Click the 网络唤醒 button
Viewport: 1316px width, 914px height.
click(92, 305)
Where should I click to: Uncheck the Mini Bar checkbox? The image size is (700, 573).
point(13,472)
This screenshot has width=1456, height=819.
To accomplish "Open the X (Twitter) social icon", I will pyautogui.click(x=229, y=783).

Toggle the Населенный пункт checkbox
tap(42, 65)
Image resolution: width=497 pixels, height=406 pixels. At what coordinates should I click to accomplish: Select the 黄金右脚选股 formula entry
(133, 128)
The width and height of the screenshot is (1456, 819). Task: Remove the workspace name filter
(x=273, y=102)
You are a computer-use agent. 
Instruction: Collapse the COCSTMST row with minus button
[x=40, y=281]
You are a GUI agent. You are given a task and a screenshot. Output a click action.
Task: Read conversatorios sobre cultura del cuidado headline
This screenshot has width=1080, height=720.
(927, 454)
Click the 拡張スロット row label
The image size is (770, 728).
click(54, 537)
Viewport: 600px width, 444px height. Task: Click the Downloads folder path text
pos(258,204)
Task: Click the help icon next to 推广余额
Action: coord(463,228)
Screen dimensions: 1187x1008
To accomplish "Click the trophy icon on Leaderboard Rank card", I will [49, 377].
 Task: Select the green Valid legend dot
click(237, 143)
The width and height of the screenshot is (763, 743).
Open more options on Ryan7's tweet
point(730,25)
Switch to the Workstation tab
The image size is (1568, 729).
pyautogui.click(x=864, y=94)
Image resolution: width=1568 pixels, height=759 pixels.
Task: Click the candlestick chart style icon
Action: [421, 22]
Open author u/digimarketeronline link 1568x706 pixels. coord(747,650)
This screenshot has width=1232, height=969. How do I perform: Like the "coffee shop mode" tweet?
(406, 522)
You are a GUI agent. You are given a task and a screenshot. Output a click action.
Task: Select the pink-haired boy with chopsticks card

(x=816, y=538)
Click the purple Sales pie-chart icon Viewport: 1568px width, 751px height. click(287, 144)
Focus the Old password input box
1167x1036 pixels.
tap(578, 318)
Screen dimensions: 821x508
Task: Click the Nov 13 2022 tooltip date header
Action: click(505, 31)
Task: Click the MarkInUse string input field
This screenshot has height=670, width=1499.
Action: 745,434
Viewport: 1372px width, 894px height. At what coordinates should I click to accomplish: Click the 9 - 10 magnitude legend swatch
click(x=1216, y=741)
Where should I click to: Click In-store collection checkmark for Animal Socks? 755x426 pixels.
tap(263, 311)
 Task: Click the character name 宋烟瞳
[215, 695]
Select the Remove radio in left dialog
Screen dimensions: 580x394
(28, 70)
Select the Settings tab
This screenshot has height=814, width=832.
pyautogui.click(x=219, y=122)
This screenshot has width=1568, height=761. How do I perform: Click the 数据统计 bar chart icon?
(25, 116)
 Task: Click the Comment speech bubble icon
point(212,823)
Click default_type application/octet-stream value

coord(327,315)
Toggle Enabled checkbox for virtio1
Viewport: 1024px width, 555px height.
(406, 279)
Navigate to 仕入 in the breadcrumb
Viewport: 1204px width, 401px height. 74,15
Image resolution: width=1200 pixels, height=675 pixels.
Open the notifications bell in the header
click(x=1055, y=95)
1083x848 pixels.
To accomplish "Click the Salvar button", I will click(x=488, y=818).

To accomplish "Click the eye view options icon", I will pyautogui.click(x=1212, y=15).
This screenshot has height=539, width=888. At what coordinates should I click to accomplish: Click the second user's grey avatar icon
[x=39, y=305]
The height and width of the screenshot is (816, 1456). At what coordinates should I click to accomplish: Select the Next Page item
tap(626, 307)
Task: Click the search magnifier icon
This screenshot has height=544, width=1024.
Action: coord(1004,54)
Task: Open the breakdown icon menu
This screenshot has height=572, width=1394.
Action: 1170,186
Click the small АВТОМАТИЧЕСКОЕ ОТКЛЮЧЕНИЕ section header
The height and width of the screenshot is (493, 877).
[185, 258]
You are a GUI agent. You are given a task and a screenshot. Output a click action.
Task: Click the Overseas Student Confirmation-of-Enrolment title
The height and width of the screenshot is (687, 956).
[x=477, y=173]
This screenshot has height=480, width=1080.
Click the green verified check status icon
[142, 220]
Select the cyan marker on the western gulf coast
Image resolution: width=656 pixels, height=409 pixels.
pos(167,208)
__________
WORK INSTRUCTIONS: Repeat, word for word, the lines above, starting at the line containing "Toggle the Населенный пункт checkbox" and ending at the line containing "(x=273, y=102)", with both of those lines included.

PROBLEM SOLUTION:
Toggle the Населенный пункт checkbox
tap(42, 65)
Image resolution: width=497 pixels, height=406 pixels. At what coordinates should I click to accomplish: Select the 黄金右脚选股 formula entry
(133, 128)
The width and height of the screenshot is (1456, 819). Task: Remove the workspace name filter
(x=273, y=102)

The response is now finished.